Lazy Beaver and I leave Mallaig and two hours later we round the Point of Sleat and there before us, difficult to see against its back drop, Soay, lying low in the water. It's backdrop is something to behold. Rising shear out of the water are the Cuillin Hills. Straight up for 3037 feet to Spurr nan Eag, then 3257 feet to Sgurr Alisdair, the morning sun glinting on their damp rocks. With my glasses I scan the ridge. No sign of life. It's a little early for climbers I feel.

But we are out and about, Lazy Beaver and I, sailing across the great bite that is the entrance to Lochs Eishort and Slapin, past Prince Charlie's Cave, below the village of Elgol in Strathaird and across Loch Scavaig and into Soay Sound. The Sound, a mile wide strip of water, where on its north shore, the Cuillins drop a shear 3000 feet to meet the sea, and on its south shore, little Soay rising 464 feet. It's almost as if Soay is a small boulder, fallen into the water from the great peaks above.

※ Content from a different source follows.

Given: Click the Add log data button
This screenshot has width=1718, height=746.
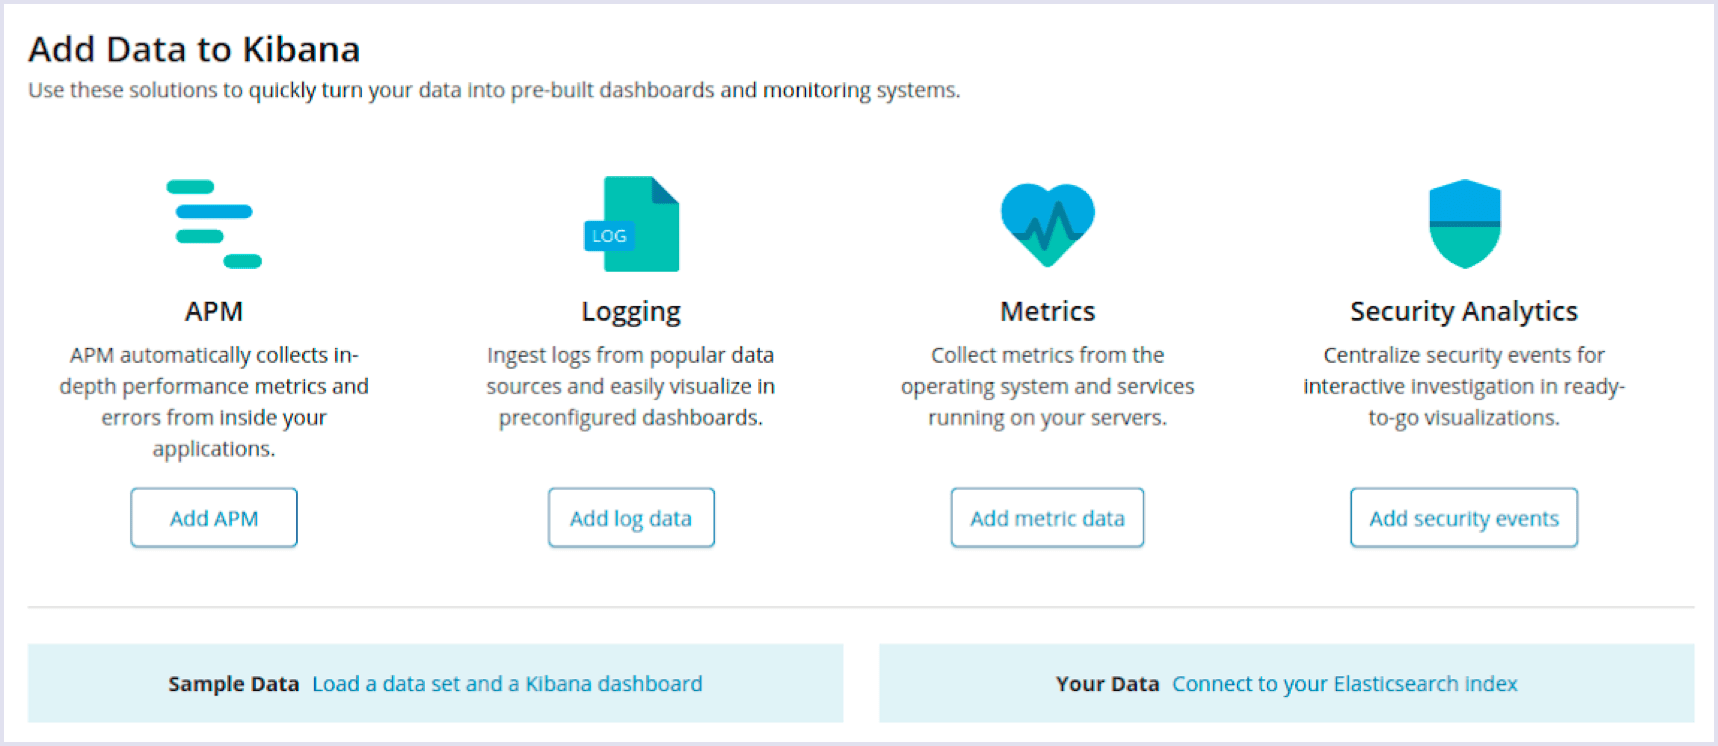Looking at the screenshot, I should click(631, 518).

I check my watch, drop the sails and start to motor slowly towards the entrance to the north harbour. I pick up the leading marks painted on the rocks and in we go. I anchor in the middle of the little harbour and cut the engine - there's not a sound, not even a gull's cry.

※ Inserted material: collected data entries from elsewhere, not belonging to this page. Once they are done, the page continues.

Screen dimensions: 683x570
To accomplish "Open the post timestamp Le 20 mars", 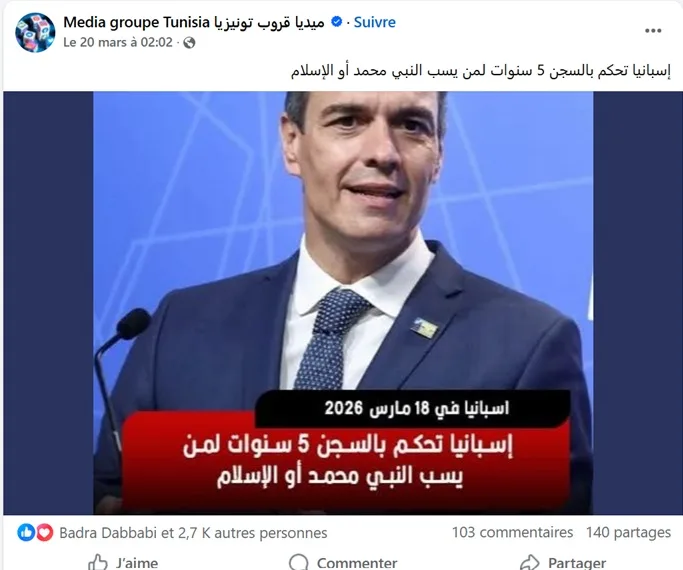I will (x=118, y=42).
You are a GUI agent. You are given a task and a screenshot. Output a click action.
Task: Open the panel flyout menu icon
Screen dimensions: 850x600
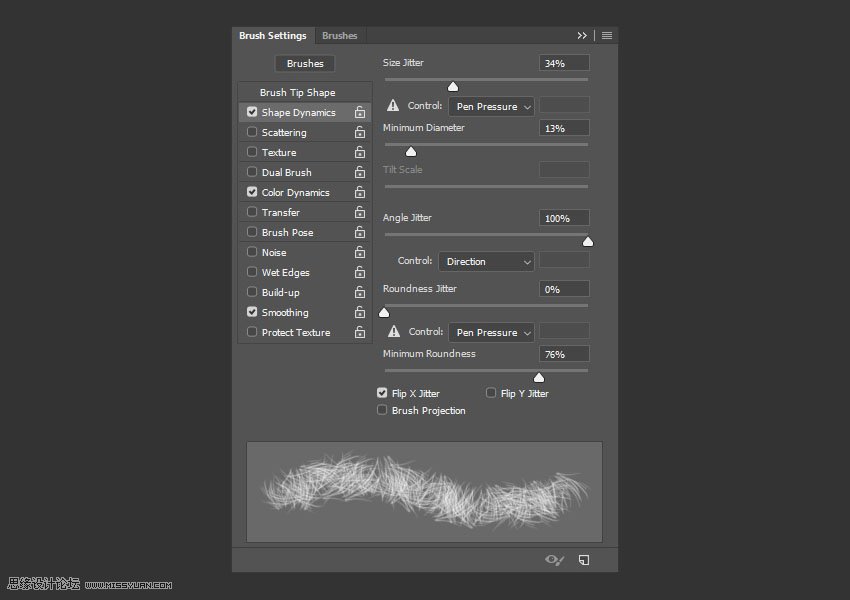coord(607,36)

How can I begin to explain this place.....It is so small that I can lob a stone from the deck to the seaweed covered rocks of the shore. On three sides I'm surrounded by oak, alder and birch woods, and on the fourth, is the most remarkable sight you'll see on any Scottish Island. The rusting remains of a steam railway locomotive stand alongside a derelict building. What is this place I hear you ask - well, I will do my best to tell you.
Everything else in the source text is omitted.